Interpretasi bentuk lahan Bentuk lahan marin, terbentuk oleh proses sedimentasi dan pengiikisan air laut, dan dijumpai di daerah rawa (Jakarta Utara dan sekitar Cengkareng), delta (di muara-muara sungai), dan laguna (cekungan) merupakan tempat tampungan air (waduk Pluit, waduk Sunter Barat, dan waduk Pademangan timur). Bentuk lahan fluvial, merupakan bentuk lahan yang dipengaruhi proses perkembangan dan terbentuknya sungai. Bentuk lahan ini dijumpai di sepanjang sungai Cisadane, sungai Ciliwung, dan sungai Bekasi. Bentuk lahan ini relatif datar, dengan kemiringan 0-3 % Bentuk lahan perbukitan dan kipas alluvial merupakan bentuk lahan yang pernah mengalami pengurangan relief atau telah mengalami proses pelapukan, transportasi dan deposisi material permukaan lahan. Perbukitan ini disebut perbukitan denudasional. Bentuk lahan ini banyak didapai di sekitar Bogor, Leuwiliang, yang merupakan kipas alluvial Gunung Salak. Bentuk lahan ini berombak atau bergelombang dengan kemiringan rata-rata 3-15 %. Bentuk lahan karst merupakan bentuk lahan khusus dari batuan kapur. Unit ini merupakan hasil akumulasi dan pengelompokan sedimen karbonat pada dasar laut. Bukit-bukit kapur ini dijumpai di daerah Bekasi dan Bogor bagian timur, yaitu Gunung Putri, bukit Jonggol, dan bukit Cikalong Kulon. Daerah karst ini tanahnya sangat porous, bentuk lahan bergelombang agak curam dengan rata-rata kemiringan lerengnya antara 15-45 % Bentuk lahan lereng vulkanis merupakan lahan yang mempunyai struktur khusus sebagai suatu gumuk, yang terletak di lereng daerah vulkan. Bentuk lahan ini dijumpai di lereng Gunung Salak atau di bagian barat daya kota Bogor. Bentuk lerengnya curam s/d sangat curam, dengan kemiringan 30-60 %. Bentuk lahan vulkan merupakan unit bentuk lahan yang dipengaruhi oleh proses gunung api (vulkan). Bentuk lahan ini dalam bentuk kerucut vulkan adalah Gunung Salak, Gunung Gede, dan Gunung Pangrango. Lereng vulkan atas dan bawah dijumpai di Puncak, daerah Rancamaya yang terletak di bagian selatan kota Bogor. Kerucut vulkan mempunyai lereng yang terjal s/d sangat terjal, dan kemiringan lerengnya lebih dari 60 %.
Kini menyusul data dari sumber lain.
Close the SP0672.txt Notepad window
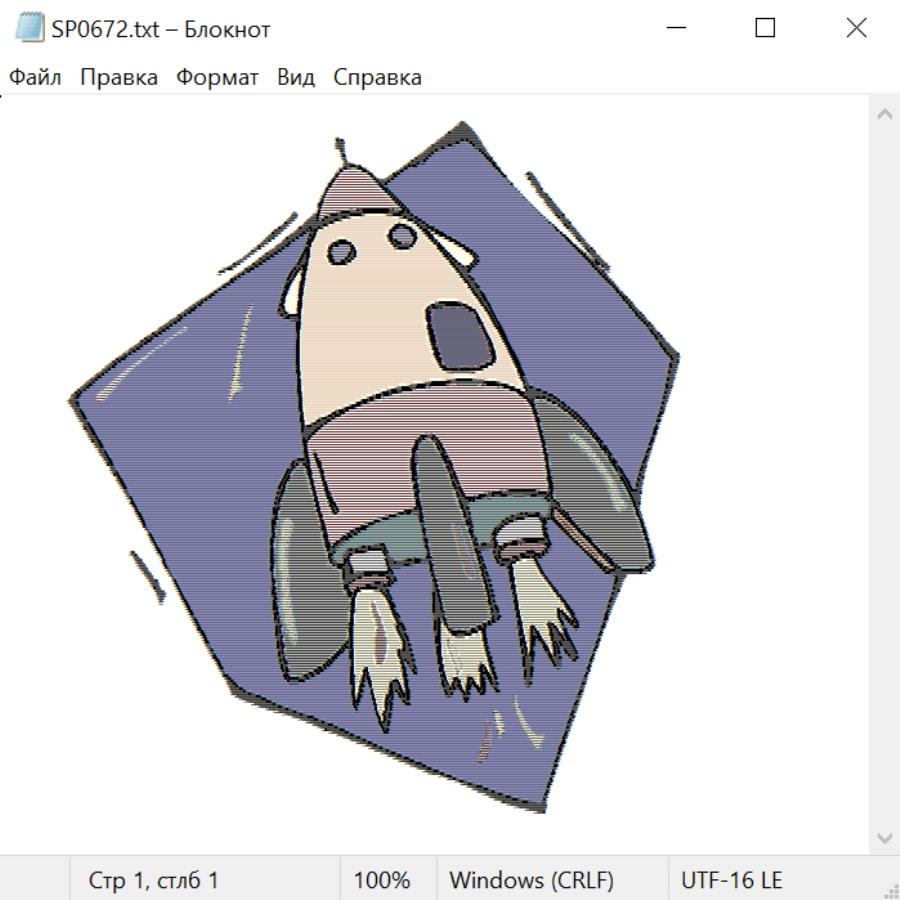Screen dimensions: 900x900 point(856,29)
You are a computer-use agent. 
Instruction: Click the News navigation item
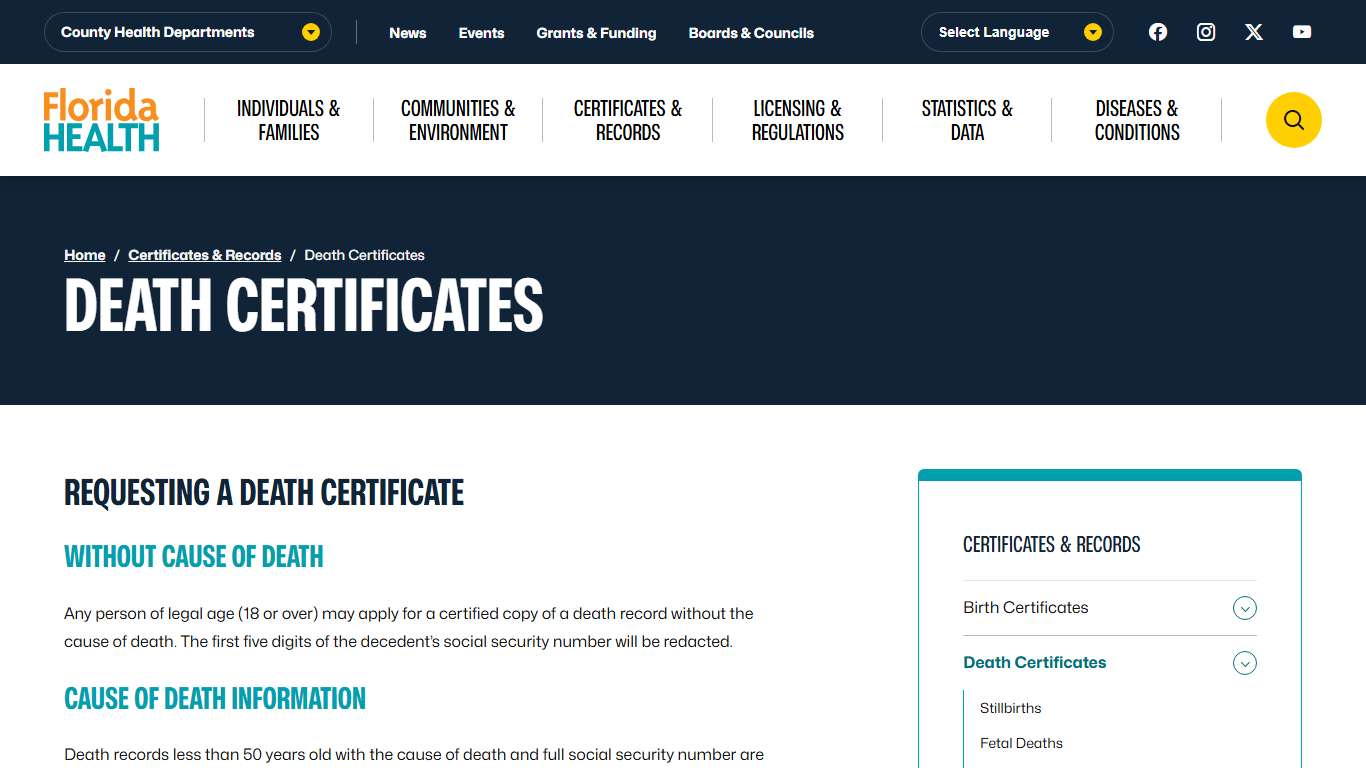click(x=407, y=32)
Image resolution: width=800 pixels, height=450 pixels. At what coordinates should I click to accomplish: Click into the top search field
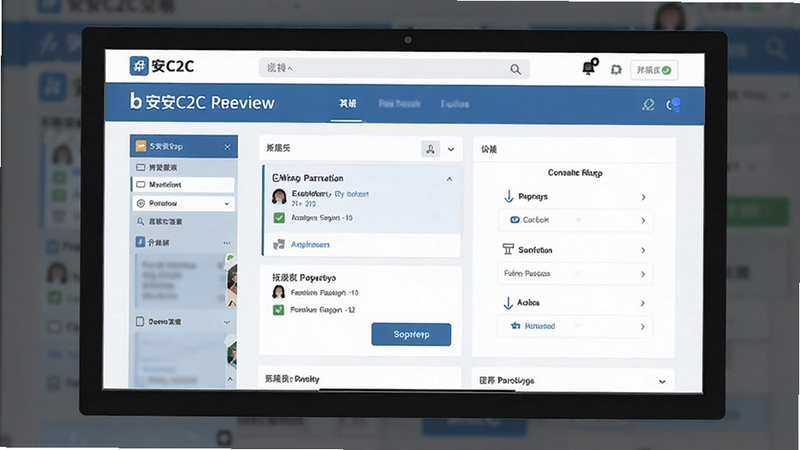(x=394, y=68)
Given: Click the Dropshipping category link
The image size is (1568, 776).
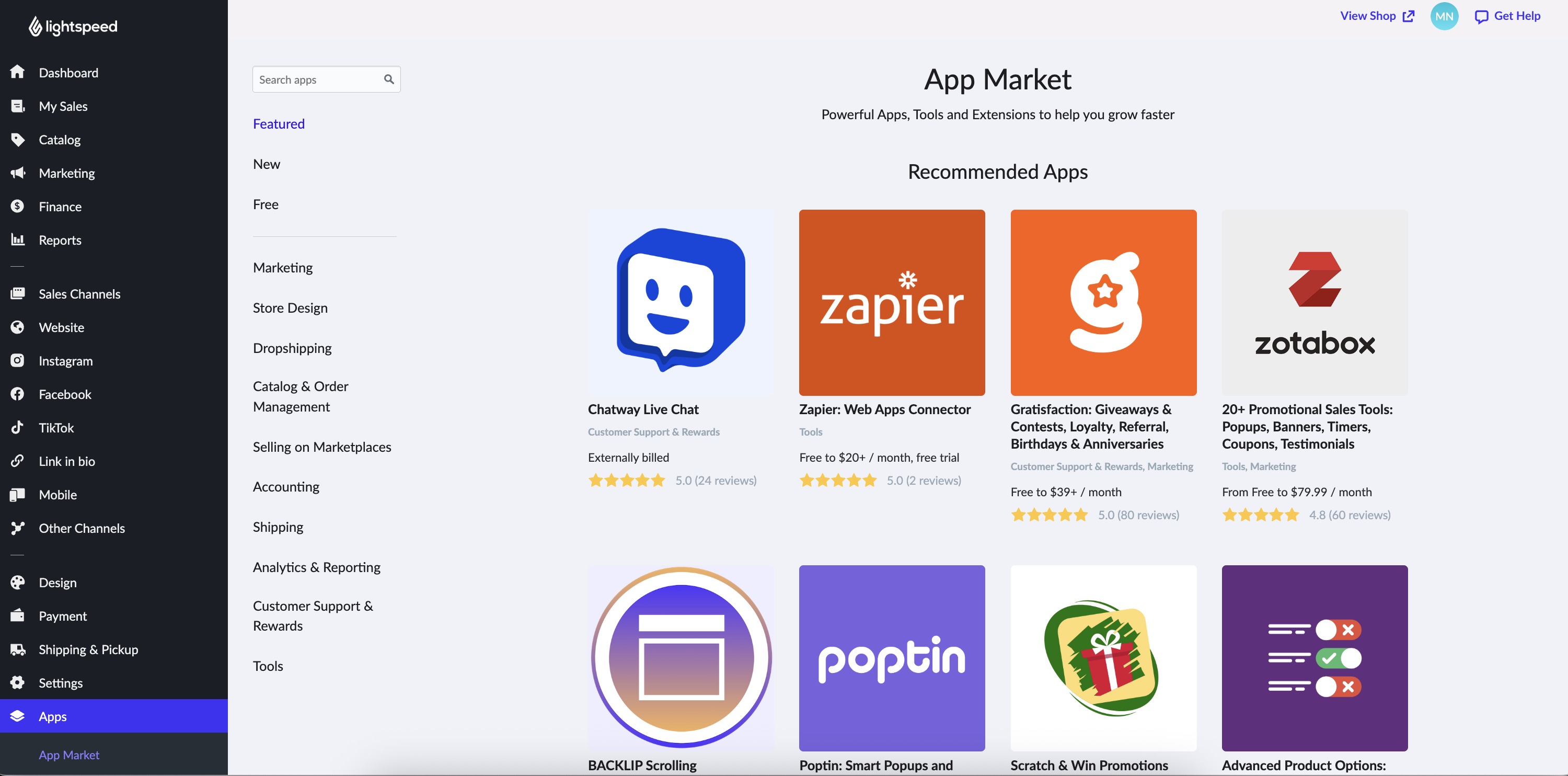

Potensi Tanah Longsor No Kelas Luas (Ha) Warna 1 Rendah 18,471.38 Biru tua 2 Kurang 61,888.31 Biru muda 3 Sedang 46,294.12 Hijau 4 Cukup 24,080.44 Kuning 5 Tinggi 28,665.75 Merah muda

Kesimpulan Analisis geomorfologi dapat dilakukan dari citra SPOT multispektral, sehingga menghasilkan kelas-kelas bentuk lahan yang mempunyai pengaruh sangat besar terhadap kelas potensi bahaya tanah longsor. Metode overlay indeks terbobot merupakan metode praktis untuk menentukan kelas potensi bahaya tanah longsor, karena dapat menggabungkan faktor-faktor pendukung dan pembatas. Tingkat kelas potensi bahaya tanah longsor diperoleh lima tingkatan yaitu (1) kelas bahaya rendah; (2) kelas bahaya kurang; (3) kelas bahaya sedang; (4) kelas cukup berbahaya; dan (5) kelas bahaya tinggi.